Economist Dean Baker Smacks Down the WaPo's Elite Indictment of Bernie
While there is much here that is misleading, its worth focusing on the central theme. The piece tells readers:
"The existence of large banks and lax campaign finance laws explains why working Americans are not thriving, he says, and why the progressive agenda has not advanced. Here is a reality check: Wall Street has already undergone a round of reform, significantly reducing the risks big banks pose to the financial system. The evolution and structure of the world economy, not mere corporate deck-stacking, explained many of the big economic challenges the country still faces. And even with radical campaign finance reform, many Americans and their representatives would still oppose the Sanders agenda."

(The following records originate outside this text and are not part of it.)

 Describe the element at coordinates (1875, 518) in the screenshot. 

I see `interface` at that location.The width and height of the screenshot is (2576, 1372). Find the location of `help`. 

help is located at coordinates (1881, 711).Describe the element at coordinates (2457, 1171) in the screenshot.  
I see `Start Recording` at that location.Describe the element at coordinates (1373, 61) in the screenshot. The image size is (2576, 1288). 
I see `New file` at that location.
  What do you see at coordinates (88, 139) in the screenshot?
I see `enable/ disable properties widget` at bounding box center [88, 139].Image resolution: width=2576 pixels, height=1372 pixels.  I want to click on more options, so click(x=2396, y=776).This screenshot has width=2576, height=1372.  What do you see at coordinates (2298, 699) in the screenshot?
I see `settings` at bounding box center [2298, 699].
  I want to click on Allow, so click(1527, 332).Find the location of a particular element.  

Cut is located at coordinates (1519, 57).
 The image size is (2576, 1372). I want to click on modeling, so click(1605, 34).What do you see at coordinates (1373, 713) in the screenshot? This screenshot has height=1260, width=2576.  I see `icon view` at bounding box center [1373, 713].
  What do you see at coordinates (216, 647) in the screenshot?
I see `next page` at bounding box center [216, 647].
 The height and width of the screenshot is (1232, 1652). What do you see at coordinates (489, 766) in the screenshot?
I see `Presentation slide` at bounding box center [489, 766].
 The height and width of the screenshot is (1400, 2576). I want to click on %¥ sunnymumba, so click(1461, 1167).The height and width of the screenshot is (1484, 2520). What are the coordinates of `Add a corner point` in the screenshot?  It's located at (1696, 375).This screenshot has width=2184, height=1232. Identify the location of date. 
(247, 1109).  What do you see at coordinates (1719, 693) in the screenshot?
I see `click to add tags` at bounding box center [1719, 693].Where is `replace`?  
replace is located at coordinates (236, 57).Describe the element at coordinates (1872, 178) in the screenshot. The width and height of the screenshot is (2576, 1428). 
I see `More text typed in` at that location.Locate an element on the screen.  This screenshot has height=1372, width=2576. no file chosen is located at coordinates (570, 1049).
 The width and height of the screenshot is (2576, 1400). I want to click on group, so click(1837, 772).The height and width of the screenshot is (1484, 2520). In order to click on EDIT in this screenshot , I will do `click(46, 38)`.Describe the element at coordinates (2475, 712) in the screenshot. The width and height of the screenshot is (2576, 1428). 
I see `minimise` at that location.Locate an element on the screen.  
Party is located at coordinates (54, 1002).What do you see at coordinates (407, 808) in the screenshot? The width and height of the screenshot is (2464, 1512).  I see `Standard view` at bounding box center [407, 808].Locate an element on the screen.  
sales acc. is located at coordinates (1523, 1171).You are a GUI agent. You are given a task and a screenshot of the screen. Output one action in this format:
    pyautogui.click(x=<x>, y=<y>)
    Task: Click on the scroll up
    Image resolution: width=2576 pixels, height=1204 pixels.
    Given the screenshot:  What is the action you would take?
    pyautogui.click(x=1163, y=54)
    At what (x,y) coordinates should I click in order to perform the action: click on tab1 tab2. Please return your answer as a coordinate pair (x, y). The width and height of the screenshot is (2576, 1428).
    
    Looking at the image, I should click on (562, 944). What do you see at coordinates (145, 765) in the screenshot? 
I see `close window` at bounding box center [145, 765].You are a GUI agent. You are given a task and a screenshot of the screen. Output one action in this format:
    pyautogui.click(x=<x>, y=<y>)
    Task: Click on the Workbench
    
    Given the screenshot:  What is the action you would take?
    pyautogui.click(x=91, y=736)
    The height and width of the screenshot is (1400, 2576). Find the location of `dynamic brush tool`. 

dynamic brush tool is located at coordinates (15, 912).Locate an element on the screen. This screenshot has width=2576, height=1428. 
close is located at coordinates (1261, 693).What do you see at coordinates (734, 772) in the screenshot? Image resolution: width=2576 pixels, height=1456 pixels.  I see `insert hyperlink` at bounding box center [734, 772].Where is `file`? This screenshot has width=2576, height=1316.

If we can confront the Posts reality check with real-world reality, it is worth noting that the largest banks are in fact much larger than they were before the crisis, as a result of a wave of mergers that was approved at the peak of the panic. Furthermore, the industry as a whole is getting bigger, not smaller. It was under 17.0 percent of national income in 2007; last year it was almost 18.0 percent.
There has been research in recent years from both the Bank of International Settlements and International Monetary Fund showing that a large financial sector is a drag on growth. For this reason, Sanders proposal for a financial transactions tax, which would be a big step towards downsizing the industry, would be well-received by a more reality-based newspaper.